» Prompt: Check every line in the listing below for "each". Copy the ones where it occurs.

:::::

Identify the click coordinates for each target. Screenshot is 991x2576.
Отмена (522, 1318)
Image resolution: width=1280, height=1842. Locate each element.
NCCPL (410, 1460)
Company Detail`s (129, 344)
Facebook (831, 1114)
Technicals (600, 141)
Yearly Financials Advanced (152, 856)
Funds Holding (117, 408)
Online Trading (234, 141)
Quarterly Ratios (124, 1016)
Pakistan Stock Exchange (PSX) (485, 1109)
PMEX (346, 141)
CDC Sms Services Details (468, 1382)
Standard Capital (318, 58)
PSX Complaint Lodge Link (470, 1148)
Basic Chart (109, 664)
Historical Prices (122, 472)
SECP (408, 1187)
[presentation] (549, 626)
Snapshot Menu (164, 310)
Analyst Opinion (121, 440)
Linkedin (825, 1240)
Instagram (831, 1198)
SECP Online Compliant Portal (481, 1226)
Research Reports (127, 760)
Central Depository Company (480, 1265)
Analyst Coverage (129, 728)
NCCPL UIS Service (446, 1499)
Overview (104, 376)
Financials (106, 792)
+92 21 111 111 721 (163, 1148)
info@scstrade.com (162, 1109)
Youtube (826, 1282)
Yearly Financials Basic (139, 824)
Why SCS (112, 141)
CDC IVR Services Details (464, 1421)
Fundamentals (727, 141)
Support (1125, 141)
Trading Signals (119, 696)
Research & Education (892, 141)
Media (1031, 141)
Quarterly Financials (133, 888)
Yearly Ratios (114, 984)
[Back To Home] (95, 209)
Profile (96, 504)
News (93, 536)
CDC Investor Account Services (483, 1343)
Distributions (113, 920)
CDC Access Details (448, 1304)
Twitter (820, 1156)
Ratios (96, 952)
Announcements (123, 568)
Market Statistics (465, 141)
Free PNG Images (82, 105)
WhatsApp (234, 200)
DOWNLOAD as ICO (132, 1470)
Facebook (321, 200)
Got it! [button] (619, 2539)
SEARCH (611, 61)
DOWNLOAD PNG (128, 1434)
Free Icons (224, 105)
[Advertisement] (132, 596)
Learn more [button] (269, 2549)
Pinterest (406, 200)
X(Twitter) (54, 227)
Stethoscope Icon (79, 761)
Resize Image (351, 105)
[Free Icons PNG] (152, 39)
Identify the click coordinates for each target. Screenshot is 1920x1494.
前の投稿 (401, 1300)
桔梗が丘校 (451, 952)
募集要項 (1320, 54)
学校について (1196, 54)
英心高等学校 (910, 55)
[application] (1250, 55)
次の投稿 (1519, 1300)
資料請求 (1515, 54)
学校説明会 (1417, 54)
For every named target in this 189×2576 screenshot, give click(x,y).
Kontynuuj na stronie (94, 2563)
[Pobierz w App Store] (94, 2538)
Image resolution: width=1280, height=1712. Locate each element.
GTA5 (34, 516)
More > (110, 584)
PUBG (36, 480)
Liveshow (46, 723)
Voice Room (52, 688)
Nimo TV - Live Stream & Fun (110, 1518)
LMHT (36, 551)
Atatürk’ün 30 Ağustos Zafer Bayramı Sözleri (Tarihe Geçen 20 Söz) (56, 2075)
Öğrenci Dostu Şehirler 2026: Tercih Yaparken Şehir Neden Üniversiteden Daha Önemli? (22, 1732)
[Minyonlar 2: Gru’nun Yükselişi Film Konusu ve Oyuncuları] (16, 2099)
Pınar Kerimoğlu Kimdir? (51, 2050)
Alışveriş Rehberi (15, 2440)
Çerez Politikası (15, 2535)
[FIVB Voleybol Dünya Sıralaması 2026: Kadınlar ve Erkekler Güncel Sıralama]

:::::

» The completed task:
Identify the click coordinates for each target. Screenshot is 991x2576.
Image resolution: width=1280, height=1842. Locate each element.
Identify the click coordinates for each target. Screenshot is 1920x1494.
Image resolution: width=1280, height=1712. Locate each element.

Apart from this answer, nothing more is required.